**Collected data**

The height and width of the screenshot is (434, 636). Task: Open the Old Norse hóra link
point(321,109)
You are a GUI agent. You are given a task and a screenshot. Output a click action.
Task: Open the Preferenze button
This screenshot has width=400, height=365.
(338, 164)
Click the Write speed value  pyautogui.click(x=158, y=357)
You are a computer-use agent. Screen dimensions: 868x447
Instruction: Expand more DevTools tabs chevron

==

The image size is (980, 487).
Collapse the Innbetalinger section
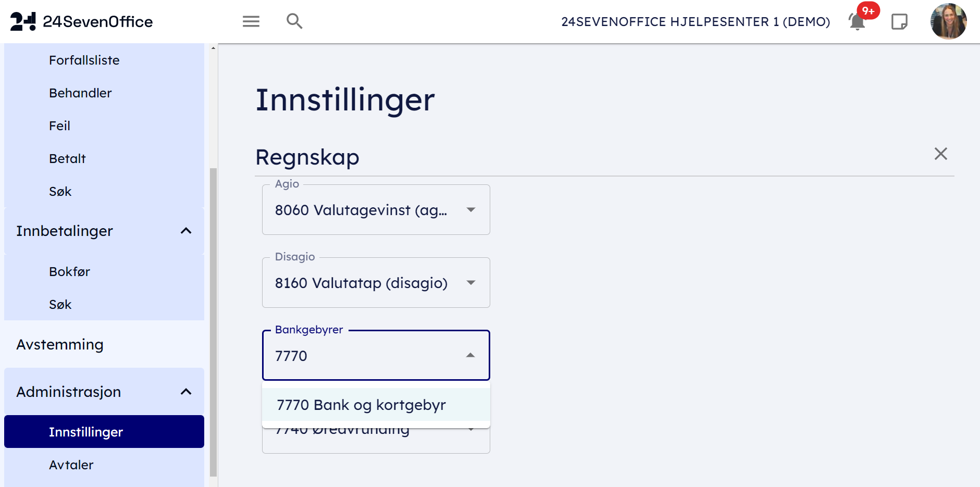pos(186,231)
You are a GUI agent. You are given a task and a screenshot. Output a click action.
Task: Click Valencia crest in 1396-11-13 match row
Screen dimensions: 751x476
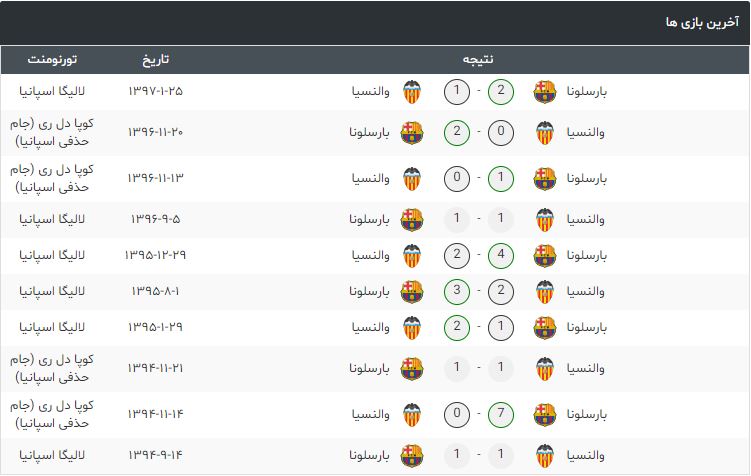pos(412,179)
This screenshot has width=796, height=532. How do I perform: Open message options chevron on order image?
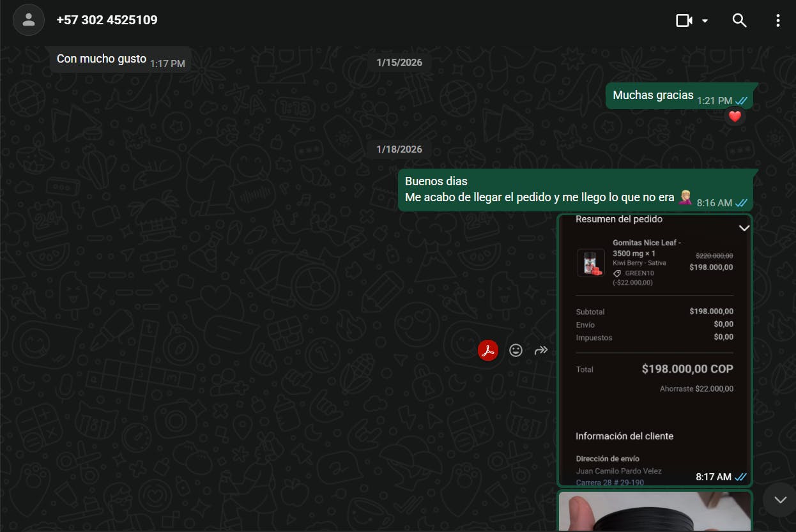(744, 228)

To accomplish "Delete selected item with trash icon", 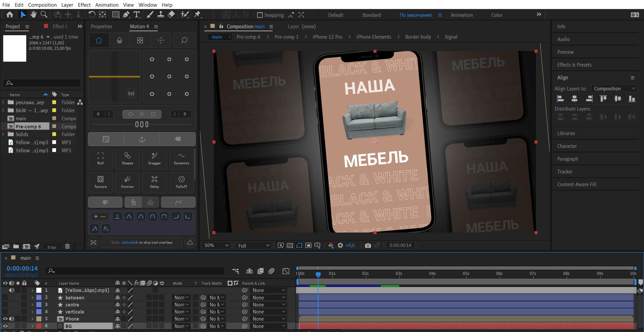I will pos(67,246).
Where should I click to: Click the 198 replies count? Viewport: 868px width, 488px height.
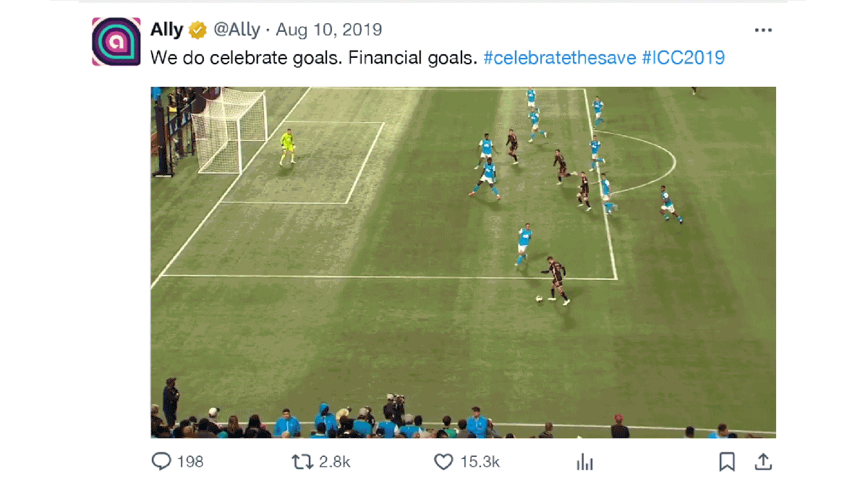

--

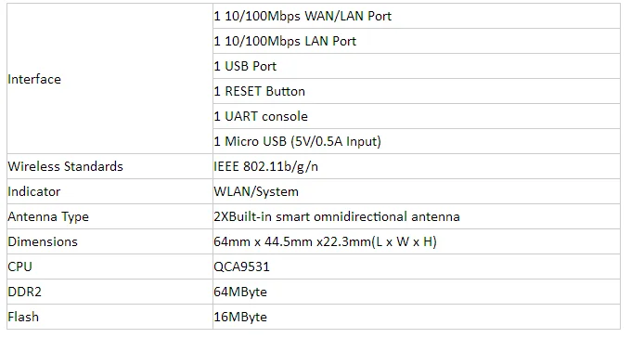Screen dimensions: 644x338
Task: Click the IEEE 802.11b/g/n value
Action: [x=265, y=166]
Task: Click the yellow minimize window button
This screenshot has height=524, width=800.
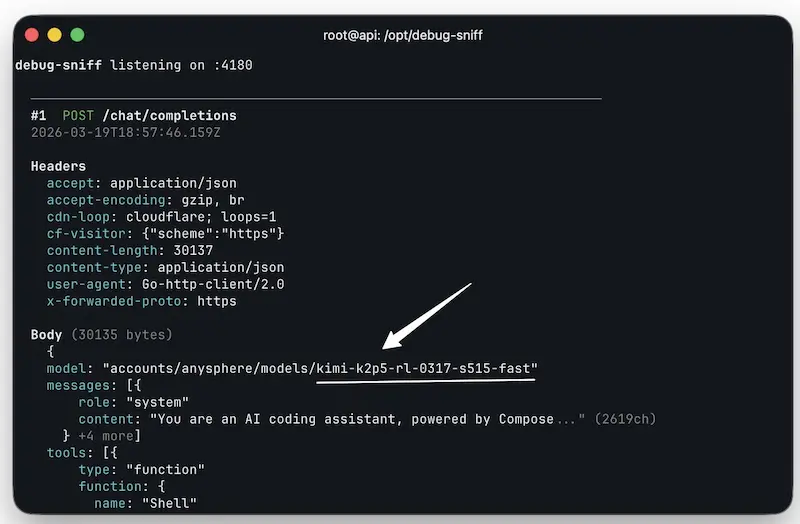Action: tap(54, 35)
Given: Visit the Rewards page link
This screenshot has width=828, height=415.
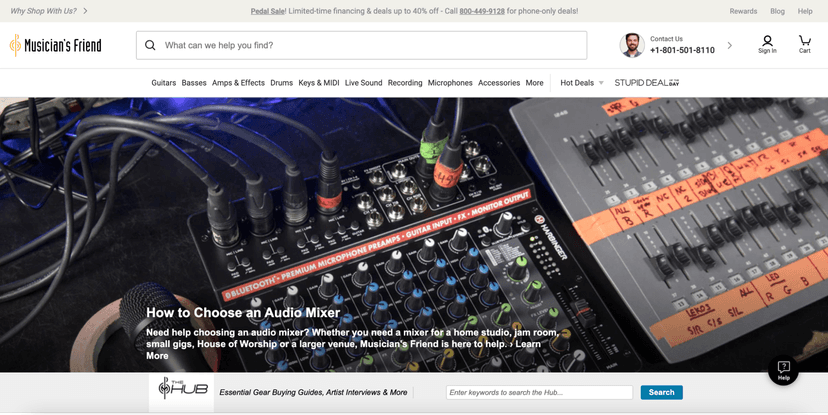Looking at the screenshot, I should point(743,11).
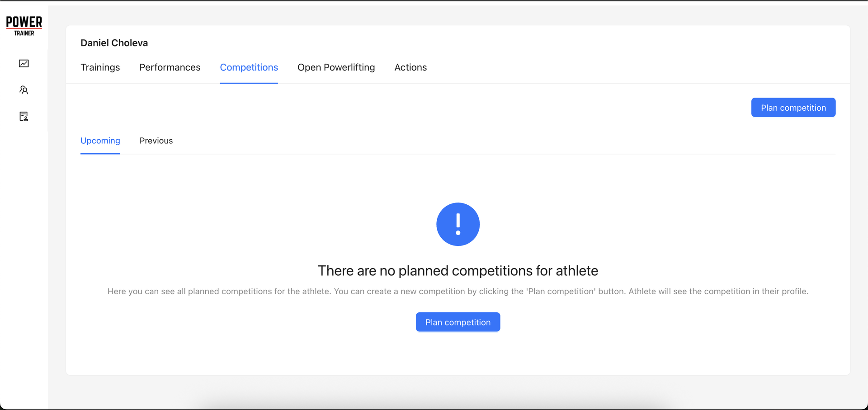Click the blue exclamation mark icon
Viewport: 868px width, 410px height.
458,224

**What needs to be done**
Please copy, exactly and with nothing else, the lines above beginning at the line that has "The height and" and ending with the line that has "Instruction: Expand more".

**Response to this exercise**
The height and width of the screenshot is (434, 636). Task: Open the Old Norse hóra link
point(321,109)
You are a GUI agent. You are given a task and a screenshot. Output a click action.
Task: Open the Preferenze button
This screenshot has width=400, height=365.
(338, 164)
Click the Write speed value  pyautogui.click(x=158, y=357)
You are a computer-use agent. Screen dimensions: 868x447
Instruction: Expand more DevTools tabs chevron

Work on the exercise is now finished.